Add a VOLUME_CONDITION node capability. If driver supports this capability, it MUST fetch volume_condition information in NodeGetVolumeStats.

message NodeGetCapabilitiesRequest {
  // Intentionally empty.
}

message NodeGetCapabilitiesResponse {
  // All the capabilities that the node service supports. This field
  // is OPTIONAL.
  repeated NodeServiceCapability capabilities = 1;
}

// Specifies a capability of the node service.
message NodeServiceCapability {
  message RPC {
    enum Type {
      UNKNOWN = 0;
      STAGE_UNSTAGE_VOLUME = 1;
      // If Plugin implements GET_VOLUME_STATS capability
      // then it MUST implement NodeGetVolumeStats RPC
      // call for fetching volume statistics.
      GET_VOLUME_STATS = 2;
      // See VolumeExpansion for details.
      EXPAND_VOLUME = 3;
      // Indicates that the Node service can report volume conditions.
      // An SP MAY implement `VolumeCondition` in only the Node
      // Plugin, only the Controller Plugin, or both.
      // If `VolumeCondition` is implemented in both the Node and
      // Controller Plugins, it SHALL report from different
      // perspectives.
      // If for some reason Node and Controller Plugins report
      // misaligned volume conditions, CO SHALL assume the worst case
      // is the truth.
      // Note that, for alpha, `VolumeCondition` is intended to be
      // informative for humans only, not for automation.
      VOLUME_CONDITION = 4 [(alpha_enum_value) = true];
    }

    Type type = 1;
  }

  oneof type {
    // RPC that the controller supports.
    RPC rpc = 1;
  }
}

External controller

CSI interface

Call ListVolumes() RPC periodically to check the health condition of volumes themselves. The frequency of the check should be tunable. A configure option will be available in the external controller to adjust this value.

If ListVolumes is not supported but GetVolume is supported, call ControllerGetVolume() RPC for volumes periodically to check the health condition of volumes themselves. The frequency of the check should be tunable. A configure option will be available in the external controller to adjust this value.

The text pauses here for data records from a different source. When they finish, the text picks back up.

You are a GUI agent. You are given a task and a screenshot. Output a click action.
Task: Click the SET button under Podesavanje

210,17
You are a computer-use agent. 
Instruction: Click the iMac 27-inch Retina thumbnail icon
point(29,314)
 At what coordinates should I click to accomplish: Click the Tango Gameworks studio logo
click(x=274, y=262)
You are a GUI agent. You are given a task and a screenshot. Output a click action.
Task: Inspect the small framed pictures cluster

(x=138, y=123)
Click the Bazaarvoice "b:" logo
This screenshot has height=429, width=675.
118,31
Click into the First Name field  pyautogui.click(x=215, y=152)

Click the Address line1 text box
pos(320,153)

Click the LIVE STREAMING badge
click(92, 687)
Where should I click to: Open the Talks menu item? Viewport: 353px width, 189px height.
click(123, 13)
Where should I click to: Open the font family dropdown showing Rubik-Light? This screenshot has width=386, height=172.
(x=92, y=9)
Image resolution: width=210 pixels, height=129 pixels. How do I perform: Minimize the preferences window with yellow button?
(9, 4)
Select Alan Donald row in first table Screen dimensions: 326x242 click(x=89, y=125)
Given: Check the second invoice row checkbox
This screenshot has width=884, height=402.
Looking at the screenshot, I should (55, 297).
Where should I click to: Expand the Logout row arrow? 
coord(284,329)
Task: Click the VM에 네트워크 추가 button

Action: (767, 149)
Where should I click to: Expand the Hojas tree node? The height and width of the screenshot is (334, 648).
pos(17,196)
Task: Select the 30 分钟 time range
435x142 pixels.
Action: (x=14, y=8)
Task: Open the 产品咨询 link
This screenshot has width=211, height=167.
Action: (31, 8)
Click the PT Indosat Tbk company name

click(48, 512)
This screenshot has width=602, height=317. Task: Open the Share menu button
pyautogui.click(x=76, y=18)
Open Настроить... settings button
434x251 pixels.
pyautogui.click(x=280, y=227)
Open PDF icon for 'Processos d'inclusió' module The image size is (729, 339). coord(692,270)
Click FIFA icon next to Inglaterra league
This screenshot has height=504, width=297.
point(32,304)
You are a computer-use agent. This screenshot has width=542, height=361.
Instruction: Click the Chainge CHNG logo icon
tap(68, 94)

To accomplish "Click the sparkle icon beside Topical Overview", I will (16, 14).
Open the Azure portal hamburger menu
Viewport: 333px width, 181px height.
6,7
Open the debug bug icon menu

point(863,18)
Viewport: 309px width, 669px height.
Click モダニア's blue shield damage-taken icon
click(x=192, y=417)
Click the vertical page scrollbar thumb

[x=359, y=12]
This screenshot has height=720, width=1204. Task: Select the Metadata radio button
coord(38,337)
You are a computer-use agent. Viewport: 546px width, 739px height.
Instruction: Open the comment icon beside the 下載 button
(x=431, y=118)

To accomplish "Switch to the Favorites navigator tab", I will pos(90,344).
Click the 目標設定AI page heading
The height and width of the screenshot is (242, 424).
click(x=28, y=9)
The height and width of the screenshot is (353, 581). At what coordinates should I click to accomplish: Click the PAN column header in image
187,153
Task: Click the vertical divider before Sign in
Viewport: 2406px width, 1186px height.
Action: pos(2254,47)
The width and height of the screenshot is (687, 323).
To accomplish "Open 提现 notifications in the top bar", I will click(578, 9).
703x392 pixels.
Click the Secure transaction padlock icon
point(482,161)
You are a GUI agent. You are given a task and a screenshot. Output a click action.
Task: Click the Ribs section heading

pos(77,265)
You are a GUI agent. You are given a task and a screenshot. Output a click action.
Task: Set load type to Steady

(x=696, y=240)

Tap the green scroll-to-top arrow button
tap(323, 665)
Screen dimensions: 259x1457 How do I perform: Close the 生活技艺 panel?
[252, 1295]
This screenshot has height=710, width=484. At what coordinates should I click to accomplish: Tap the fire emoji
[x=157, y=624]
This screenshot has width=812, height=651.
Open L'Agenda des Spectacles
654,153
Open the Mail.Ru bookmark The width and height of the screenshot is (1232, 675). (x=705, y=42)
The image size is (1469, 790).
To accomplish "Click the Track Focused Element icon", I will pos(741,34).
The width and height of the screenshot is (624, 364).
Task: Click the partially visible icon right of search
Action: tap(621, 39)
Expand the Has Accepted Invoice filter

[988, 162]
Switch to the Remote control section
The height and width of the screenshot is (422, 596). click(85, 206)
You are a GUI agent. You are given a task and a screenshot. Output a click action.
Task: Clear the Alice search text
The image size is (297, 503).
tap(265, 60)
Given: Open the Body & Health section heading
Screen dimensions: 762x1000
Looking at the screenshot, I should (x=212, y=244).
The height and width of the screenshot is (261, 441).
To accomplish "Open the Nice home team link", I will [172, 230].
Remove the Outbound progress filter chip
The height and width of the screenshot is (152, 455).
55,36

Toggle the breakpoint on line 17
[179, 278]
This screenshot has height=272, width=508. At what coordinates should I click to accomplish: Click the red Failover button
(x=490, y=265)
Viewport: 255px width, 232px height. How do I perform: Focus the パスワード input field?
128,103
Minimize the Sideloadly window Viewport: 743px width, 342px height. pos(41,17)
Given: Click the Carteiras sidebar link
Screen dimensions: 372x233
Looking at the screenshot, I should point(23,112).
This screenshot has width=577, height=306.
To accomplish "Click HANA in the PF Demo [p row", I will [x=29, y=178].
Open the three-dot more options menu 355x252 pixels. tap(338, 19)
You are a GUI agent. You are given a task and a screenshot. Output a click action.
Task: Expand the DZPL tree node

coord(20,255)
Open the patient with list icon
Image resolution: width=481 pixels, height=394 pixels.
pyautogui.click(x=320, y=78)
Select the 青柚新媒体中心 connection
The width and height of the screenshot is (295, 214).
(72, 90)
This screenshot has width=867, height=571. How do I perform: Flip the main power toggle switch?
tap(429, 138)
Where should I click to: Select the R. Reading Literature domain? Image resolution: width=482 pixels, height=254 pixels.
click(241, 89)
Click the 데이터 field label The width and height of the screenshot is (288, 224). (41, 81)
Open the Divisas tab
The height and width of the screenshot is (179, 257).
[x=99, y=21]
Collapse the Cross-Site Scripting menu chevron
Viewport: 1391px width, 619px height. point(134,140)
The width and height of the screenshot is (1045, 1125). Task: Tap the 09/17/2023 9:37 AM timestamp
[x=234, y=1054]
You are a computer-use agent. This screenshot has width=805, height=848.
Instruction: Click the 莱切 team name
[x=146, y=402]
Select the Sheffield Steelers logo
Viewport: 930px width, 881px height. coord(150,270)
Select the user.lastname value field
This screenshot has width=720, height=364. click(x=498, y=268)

The external monitoring controller reports events on the PVCs.

Node down event

External monitoring controller will check if node is marked as unresponsive by the node controller.
The external monitoring controller will track which pods are using which PVCs and what nodes they got scheduled to.
In the case that a node goes down, the controller will report an event for all PVCs on that node.
The external monitoring controller reports node down events on the PVCs. The node down monitoring component can be enabled via a flag.

Kubelet

CSI interface

Kubelet already collects volume stats from CSI node plugin by calling CSI function NodeGetVolumeStats. https://github.com/kubernetes/kubernetes/blob/v1.21.0-alpha.2/pkg/volume/csi/csi_metrics.go#L71

In addition to volume stats collected already, Kubelet will also check the mounting and other health conditions from NodeGetVolumeStats.

If abnormal volume condition is detected from NodeGetVolumeStats, Kubelet will retrieve all the pods used by the particular volume and report events on the pod objects. If multiple pods are using the same volume, events will be reported on all pods. This can be done by adding logic in csi_client after the NodeGetVolumeStats call to send events to pods if volume condition is abnormal. https://github.com/kubernetes/kubernetes/blob/v1.21.0-alpha.2/pkg/volume/csi/csi_client.go#L608

This new volume health monitoring by Kubelet will be gated by the VolumeHealth feature gate. If enabled, Kubelet will monitor volume health when calling NodeGetVolumeStats CSI function and report events on pods when abnormal volume condition is detected. If not enabled, Kubelet works the same as before and will not check volume health when calling NodeGetVolumeStats CSI function.

Alternatives

Alternative option 1

The Status field in the PVC will be used to mark volumes if they are unhealthy. The external monitoring controller sidecar will be responsible of monitoring the volumes and updating the PVC status field when needed.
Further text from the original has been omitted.